Uno de los argumentos socorridos por los funcionarios para descalificar a los críticos de esa realidad es la envidia. Obvio, esa defensa no tendría razón si se arguye en circunstancias “estándares” donde el funcionario, como servidor público, administra fondos, bienes y servicios que no les pertenecen. En lógica sería poco probable envidiar a alguien que administra lo que no es suyo. Si la envidia es el “enojo que experimenta la persona que no tiene o desearía tener para sí sola lo que otra posee” o “la tristeza del bien ajeno”, entonces ese sofisma, además de incongruente, delata a quien lo propone, porque el funcionario no es dueño de lo que administra. Se envidia la fortuna, la suerte o los logros de otra persona. Trabajar en la Administración pública no es necesariamente una elección apetecible, mucho menos envidiable. Dudo que un desempeño sometido a tantas exigencias y riesgos, con prestaciones retributivas tan bajas, sea una ocupación razonablemente envidiada. Lo que realmente sucede es que el juicio deja ver la condición de quien valora.
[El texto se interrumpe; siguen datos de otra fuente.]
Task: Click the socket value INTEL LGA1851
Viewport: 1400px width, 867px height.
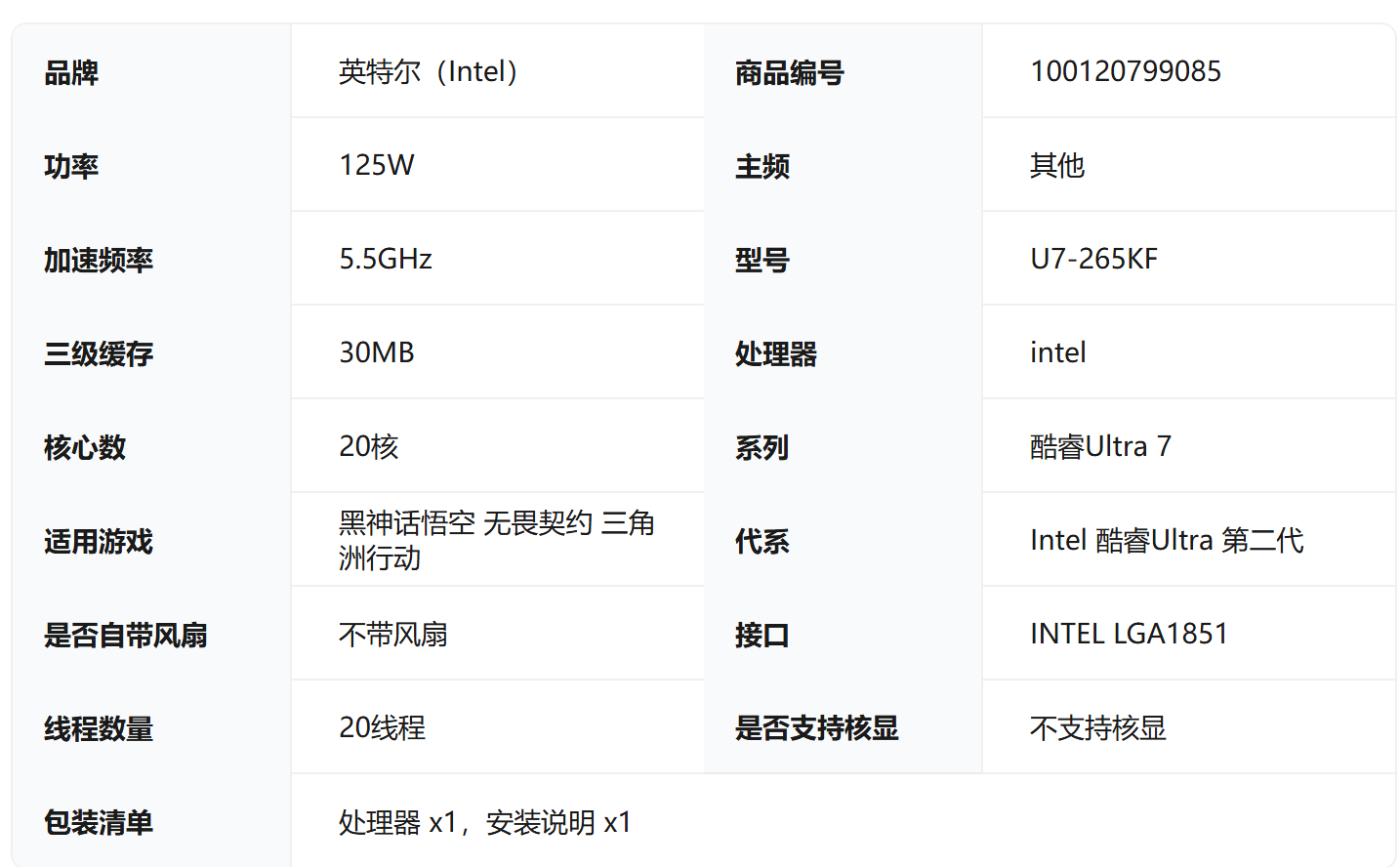Action: pyautogui.click(x=1129, y=635)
Los gobiernos del PLD usaron el Estado para crear y fortalecer una clase económica vigorosa y autosuficiente. Los puestos de la Administración y otros cargos elegibles alcanzaron cotizaciones anticompetitivas, de ahí que ningún otro partido puede costear el precio electoral de una candidatura auspiciosa. El PLD ha encarecido el mercado electoral y ha hecho de este factor un condicionamiento oneroso para desalentar cualquier intención competitiva de los demás partidos. Ya en ese contexto sí sería ridículo hablar de una simple posición pública, más bien de una verdadera y “envidiable” carrera empresarial a través de los recursos, privilegios y oportunidades del Estado y con la garantía de un sistema judicial despojado de autoridad, independencia y moral para juzgar a los políticos. Entonces sí estamos de acuerdo. Desde esa óptica ciertamente hay sobradas razones para envidiar. Es envidiable llegar a una posición endeudado, desocupado, muchas veces sin preparación o con trabajos ocasionales, sin bienes de valor y salir con casas de veraneo, inversiones inmobiliarias, activos corrientes en la banca privada internacional y emprendimientos comerciales en franca explotación.
La diferencia entonces la impone algo que se perdió o nunca tuvo el PLD como gobierno: ética, ese imperativo que domina el buen proceder y que impide envidiar lo que no se merece ni se obtiene en desmedro de la conciencia. Un hombre honesto no se realiza con una posición no merecida ni envidia lo que no puede lograr por su propio esfuerzo. En eso, la dignidad, que es respeto por uno mismo, cuenta. No envidio nada indigno porque la realización humana no es más que la construcción en la vida de esa dignidad. Valoro mis logros porque son efectivamente el resultado de mis sacrificios, privaciones y talento. Les dejo a esos pobres ricos lo único que pueden exhibir: el esfuerzo robado a una sociedad dignamente pobre ¡Que lo disfruten!